Question 20: A male patient presents with sensory loss and weakness of limbs for 3 months. He also has angular stomatitis. On examination, there is loss of proprioception, vibration sensations, UMN type of lower limb weakness, and absent ankle reflex. What is the most probable diagnosis?
- A. Subacute combined degeneration of cord (Correct Answer)

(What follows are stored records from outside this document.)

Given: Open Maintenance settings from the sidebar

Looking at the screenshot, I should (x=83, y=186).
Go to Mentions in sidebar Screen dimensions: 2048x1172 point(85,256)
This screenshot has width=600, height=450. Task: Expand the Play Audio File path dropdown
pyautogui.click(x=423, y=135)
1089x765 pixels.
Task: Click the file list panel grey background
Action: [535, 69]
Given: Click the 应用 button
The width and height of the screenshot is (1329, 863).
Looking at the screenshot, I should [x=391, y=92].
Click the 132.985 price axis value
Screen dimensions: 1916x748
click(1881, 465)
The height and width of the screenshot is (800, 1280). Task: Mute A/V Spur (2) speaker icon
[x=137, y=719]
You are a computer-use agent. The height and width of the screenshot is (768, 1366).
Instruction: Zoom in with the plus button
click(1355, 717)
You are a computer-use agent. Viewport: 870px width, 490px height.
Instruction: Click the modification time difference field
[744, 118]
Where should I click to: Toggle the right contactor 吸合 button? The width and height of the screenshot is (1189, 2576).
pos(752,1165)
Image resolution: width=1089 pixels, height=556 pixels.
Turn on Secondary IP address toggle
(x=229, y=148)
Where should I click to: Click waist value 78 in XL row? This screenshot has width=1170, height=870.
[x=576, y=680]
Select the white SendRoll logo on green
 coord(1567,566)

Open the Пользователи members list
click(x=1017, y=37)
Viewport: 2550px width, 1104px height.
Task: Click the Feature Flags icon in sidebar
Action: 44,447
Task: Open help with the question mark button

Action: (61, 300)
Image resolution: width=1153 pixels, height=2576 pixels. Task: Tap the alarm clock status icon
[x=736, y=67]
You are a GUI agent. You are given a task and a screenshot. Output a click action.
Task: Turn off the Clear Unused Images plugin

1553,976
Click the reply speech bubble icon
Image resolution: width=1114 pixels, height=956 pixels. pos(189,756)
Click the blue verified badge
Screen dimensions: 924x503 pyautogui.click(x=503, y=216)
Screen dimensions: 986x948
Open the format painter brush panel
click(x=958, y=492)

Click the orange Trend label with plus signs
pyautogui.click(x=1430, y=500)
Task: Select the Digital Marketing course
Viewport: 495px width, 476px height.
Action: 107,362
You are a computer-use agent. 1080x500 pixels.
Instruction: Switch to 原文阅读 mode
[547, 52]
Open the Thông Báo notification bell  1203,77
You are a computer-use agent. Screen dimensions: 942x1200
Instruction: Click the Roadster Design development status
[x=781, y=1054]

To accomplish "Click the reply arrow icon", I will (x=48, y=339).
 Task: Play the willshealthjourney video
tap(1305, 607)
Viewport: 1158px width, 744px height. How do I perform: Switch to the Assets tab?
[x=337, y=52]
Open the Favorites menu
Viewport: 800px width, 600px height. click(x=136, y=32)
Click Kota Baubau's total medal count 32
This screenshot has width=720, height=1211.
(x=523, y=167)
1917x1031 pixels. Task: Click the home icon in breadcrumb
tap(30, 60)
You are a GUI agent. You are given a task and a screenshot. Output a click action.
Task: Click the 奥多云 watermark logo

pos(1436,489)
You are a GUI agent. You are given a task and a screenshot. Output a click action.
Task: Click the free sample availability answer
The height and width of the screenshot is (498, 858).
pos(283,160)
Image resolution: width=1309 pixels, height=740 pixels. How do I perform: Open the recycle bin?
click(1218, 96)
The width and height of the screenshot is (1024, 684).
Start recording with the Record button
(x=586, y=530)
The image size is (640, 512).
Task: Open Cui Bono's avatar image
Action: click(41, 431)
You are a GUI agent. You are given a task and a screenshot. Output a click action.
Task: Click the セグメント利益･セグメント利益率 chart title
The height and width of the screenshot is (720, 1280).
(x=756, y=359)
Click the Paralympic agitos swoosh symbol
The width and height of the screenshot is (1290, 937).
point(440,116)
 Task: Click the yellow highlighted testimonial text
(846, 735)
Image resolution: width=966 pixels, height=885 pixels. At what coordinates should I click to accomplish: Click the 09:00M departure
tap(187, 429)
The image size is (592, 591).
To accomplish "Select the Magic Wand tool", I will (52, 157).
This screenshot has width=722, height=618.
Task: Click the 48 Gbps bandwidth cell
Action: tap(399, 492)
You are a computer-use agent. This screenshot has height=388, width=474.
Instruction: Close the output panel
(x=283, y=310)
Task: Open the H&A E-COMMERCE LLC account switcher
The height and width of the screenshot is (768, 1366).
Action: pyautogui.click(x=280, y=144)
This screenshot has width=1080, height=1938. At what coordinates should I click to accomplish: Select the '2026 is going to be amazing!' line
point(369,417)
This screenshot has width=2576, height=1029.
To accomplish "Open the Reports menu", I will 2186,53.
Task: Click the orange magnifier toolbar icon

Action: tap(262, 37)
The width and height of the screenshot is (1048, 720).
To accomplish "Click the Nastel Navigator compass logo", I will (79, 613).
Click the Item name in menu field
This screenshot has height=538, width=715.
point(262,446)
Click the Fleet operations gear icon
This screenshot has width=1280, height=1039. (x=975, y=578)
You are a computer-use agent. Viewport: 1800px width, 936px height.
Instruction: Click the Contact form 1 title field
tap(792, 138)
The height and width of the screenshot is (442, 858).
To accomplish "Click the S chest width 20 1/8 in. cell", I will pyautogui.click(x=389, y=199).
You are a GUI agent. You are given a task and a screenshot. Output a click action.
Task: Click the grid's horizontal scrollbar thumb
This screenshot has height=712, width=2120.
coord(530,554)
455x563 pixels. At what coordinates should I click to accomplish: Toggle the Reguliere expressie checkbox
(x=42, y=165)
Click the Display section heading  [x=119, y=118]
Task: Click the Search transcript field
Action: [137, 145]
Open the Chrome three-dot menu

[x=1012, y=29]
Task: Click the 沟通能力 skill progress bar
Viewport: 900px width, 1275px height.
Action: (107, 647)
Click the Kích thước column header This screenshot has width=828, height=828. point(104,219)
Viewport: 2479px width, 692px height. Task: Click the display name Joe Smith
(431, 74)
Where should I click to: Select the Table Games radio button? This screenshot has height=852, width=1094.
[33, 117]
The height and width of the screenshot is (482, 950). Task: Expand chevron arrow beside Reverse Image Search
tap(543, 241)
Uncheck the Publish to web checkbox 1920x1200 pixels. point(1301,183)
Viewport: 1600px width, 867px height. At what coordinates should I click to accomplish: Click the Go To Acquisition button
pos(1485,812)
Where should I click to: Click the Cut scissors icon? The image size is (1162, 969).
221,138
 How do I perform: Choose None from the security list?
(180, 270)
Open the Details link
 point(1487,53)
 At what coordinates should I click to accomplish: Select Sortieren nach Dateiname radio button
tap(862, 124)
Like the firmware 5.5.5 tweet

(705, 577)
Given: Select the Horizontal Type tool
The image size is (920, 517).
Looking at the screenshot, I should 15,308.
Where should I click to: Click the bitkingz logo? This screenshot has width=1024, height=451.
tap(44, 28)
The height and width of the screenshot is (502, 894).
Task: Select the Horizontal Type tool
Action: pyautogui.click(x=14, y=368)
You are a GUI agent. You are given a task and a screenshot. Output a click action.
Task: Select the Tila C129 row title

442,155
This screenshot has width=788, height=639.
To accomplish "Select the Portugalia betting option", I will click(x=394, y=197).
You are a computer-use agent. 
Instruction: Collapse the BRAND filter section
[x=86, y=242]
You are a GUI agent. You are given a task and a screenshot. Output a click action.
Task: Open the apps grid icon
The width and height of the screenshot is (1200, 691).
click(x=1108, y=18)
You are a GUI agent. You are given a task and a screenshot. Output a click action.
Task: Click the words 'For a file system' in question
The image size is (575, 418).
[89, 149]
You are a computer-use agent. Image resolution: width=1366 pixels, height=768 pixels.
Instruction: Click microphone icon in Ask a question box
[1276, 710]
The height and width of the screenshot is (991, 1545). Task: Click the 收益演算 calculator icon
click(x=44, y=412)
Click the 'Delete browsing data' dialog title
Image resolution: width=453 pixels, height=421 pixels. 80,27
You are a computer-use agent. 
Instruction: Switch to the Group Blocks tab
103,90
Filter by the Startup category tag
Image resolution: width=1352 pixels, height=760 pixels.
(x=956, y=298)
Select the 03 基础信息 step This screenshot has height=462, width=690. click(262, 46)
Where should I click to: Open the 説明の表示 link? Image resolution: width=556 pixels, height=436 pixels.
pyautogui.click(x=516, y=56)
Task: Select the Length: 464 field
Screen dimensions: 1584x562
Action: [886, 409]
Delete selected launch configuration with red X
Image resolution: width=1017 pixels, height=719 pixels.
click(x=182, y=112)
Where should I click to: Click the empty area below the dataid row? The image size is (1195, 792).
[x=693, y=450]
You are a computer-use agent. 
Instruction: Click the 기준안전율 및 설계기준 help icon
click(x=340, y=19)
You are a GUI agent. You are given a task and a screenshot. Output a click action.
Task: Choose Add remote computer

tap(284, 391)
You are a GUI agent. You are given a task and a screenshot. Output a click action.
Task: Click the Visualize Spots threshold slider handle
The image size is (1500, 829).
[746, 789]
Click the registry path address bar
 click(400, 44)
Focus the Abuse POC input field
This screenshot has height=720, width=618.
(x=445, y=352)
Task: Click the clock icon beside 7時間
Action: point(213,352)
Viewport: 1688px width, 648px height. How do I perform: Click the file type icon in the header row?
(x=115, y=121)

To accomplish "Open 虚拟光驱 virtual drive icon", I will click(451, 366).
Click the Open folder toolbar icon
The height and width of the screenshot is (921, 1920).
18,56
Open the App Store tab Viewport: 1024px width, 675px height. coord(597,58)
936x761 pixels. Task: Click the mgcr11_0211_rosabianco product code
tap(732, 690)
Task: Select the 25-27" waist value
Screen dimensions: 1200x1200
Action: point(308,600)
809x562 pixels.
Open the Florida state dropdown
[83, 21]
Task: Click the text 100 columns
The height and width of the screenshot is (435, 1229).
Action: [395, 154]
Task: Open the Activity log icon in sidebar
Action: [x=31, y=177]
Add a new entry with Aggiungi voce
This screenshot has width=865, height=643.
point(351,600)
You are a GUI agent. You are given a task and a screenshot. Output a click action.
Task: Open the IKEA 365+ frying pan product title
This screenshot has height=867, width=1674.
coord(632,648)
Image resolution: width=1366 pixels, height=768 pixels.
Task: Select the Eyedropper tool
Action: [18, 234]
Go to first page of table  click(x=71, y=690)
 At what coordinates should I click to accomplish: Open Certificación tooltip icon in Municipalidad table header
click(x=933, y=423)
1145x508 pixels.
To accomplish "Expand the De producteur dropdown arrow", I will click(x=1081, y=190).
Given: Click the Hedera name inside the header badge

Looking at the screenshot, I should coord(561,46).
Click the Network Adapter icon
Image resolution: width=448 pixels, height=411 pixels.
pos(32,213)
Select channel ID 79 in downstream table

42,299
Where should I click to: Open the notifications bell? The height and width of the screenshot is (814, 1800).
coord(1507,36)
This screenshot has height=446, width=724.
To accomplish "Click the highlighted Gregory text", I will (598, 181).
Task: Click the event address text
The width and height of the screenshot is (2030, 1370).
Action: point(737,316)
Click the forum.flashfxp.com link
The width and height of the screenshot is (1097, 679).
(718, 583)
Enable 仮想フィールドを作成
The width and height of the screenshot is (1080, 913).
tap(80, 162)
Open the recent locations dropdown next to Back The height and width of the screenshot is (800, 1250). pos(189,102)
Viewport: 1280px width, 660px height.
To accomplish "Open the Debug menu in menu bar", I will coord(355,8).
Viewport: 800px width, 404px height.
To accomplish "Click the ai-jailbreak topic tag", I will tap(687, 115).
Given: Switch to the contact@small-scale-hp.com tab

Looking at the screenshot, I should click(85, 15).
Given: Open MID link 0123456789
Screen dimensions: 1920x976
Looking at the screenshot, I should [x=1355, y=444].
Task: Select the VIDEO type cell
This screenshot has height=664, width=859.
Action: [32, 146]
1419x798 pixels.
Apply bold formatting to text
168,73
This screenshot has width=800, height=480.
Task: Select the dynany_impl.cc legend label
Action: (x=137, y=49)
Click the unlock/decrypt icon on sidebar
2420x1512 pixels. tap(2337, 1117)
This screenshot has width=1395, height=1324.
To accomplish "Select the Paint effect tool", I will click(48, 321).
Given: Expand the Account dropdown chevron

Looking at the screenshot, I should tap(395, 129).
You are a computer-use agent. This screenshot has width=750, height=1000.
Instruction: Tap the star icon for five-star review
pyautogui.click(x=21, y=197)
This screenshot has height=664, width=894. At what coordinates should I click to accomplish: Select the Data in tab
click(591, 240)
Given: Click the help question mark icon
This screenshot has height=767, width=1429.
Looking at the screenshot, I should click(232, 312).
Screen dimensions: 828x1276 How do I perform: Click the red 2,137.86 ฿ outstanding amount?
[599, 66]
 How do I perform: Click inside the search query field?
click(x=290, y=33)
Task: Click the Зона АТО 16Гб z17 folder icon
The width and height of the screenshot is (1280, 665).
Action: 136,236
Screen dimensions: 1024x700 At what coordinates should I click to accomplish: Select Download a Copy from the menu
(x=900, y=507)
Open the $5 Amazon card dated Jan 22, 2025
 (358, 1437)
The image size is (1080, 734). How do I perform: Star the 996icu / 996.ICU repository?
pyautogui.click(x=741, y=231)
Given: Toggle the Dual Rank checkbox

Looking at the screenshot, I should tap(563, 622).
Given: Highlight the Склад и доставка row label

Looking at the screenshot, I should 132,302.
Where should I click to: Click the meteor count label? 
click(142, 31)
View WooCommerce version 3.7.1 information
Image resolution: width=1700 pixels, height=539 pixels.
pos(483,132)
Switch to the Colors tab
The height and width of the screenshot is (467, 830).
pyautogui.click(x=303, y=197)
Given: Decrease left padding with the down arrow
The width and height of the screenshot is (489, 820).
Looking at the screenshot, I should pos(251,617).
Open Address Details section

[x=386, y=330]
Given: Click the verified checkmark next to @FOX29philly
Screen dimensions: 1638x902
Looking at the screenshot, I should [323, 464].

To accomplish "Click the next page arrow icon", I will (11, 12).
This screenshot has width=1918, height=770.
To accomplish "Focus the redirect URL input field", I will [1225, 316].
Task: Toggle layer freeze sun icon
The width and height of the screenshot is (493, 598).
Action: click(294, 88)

- B. Extradural compression of the spinal cord
- C. Progressive muscular atrophy
- D. Cervical spondylotic myelopathy
Explanation: ***Subacute combined degeneration of cord*** - The combination of **sensory loss (proprioception, vibration)**, **UMN weakness**, **absent ankle reflex** (suggesting LMN involvement or peripheral neuropathy), and **angular stomatitis** (a sign of nutritional deficiency) is highly characteristic of **vitamin B12 deficiency**, leading to subacute combined degeneration. - This condition affects the **posterior and lateral columns of the spinal cord**, explaining the broad neurological symptoms. *Extradural compression of the spinal cord* - While it can cause sensory loss and weakness, **extradural compression** typically presents with a more localized deficit and would not explain the **angular stomatitis** or the specific pattern of combined UMN/LMN signs without a clear lesion level. - Would primarily cause symptoms related to the compressed spinal cord segments, often with **radicular pain** or a **sensory level**, which are not explicitly described. *Progressive muscular atrophy* - This is a form of **motor neuron disease** characterized by **pure lower motor neuron (LMN) degeneration**, leading to **muscle weakness, atrophy, and fasciculations**. - It would not typically present with **UMN signs** (like UMN type weakness) or **sensory loss** (proprioception, vibration), nor angular stomatitis. *Cervical spondylotic myelopathy* - This condition involves **compression of the cervical spinal cord** due to degenerative changes, leading to **UMN signs below the level of compression** and sometimes LMN signs at the level of compression. - It would not typically cause widespread **proprioception and vibration loss** in a diffuse pattern or **angular stomatitis**, and the absent ankle reflex without other LMN signs is less typical for isolated cervical involvement.